American copyist and librarian (1909–1991)

George Vernon "Vern" Yocum (April 15, 1909 - September 13, 1991) is best known as copyist and librarian for Frank Sinatra, Nat King Cole, and Nelson Riddle. Many of the top artists of the mid-20th century relied on Vern Yocum's Music Service, which was walking distance from the Capitol Records Tower. His client list included: Frankie Laine, Billy Eckstine, Ella Fitzgerald, Rosemary Clooney, Mel Tormé, Peggy Lee, Steve Lawrence & Eydie Gorme, Keely Smith, Sammy Davis Jr., Trini Lopez, Nancy Wilson, Leslie Uggams, Roy Clark, and Julie Andrews.

==Biography==
Vern and his brother Clark (guitarist with Mal Halet and Tommy Dorsey and vocalist with The Pied Pipers) grew up singing and playing instruments in Pennsylvania Dutch Country until they were seduced by jazz. Vern left home two weeks before high school graduation to go on the road with Floyd Mills and the Marylanders and would subsequently play with many big bands, including Dorsey, Red Nichols, Chico Marx, and Boyd Raeburn.

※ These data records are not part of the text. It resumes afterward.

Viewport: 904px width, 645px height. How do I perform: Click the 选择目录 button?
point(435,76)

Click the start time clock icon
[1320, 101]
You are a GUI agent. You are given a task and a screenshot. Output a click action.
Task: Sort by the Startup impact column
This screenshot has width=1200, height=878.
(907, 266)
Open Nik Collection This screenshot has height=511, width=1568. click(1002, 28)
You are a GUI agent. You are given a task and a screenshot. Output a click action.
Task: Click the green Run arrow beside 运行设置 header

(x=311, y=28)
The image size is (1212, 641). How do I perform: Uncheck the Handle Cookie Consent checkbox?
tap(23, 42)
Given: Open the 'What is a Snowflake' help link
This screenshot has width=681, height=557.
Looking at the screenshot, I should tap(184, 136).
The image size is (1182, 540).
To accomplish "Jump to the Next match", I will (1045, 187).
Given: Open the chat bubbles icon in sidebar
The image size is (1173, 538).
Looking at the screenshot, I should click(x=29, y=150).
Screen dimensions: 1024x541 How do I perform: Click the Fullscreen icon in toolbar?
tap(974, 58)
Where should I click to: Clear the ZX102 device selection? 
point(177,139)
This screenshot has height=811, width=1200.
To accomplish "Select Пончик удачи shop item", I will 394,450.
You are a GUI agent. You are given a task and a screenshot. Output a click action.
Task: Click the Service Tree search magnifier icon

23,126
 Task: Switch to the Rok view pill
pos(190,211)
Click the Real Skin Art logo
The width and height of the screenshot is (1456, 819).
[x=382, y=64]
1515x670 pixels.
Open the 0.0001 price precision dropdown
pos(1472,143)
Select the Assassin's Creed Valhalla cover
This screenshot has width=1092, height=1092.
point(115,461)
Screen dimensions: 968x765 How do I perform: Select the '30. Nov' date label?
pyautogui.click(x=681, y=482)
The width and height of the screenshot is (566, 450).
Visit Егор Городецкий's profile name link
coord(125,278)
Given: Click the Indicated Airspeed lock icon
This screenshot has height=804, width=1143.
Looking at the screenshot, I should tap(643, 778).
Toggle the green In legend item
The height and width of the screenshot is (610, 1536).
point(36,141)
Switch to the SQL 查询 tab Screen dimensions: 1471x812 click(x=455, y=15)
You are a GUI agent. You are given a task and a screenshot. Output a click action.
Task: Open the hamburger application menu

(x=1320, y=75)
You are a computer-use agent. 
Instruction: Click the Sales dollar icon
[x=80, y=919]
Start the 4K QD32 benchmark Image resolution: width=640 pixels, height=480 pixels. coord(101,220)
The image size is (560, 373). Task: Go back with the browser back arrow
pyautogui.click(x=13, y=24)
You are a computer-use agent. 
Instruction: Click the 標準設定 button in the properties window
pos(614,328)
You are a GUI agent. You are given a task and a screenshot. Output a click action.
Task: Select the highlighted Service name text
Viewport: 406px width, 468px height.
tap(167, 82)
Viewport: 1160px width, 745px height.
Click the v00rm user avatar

During World War II he remained busy building big bands in the United States Navy. In the late 1940s, Vern began to rely more and more on doing music preparation on the West Coast, which was something that he had done to earn money while in bands directed by Dorsey and Boyd Raeburn. By 1950, he had completely transitioned into this field after managing and playing with The Bob Keane (Keene) Band.

Yocum contributed significantly to the cause of many working musicians when he, Cecil Reed, and eleven other top musicians openly rebelled against American Federation of Musicians President James Petrillo in a representation dispute during the mid-1950s. They hosted the first meeting of what was to later become the Musician's Guild of America in his office. Later he served on the negotiation team and successfully contracted changes which are still in force today. His collection resides at the University of Arizona.

Vern Yocum died of bladder cancer in 1991, aged 82.